(TASK INPUT Opens)

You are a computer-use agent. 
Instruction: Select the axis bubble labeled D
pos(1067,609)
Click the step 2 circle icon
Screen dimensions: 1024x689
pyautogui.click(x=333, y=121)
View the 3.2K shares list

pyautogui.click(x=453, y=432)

(TASK INPUT Closes)

The task requires an exact copy of all the lines above.

You are a computer-use agent. 
Instruction: Select the axis bubble labeled D
pos(1067,609)
Click the step 2 circle icon
Screen dimensions: 1024x689
pyautogui.click(x=333, y=121)
View the 3.2K shares list

pyautogui.click(x=453, y=432)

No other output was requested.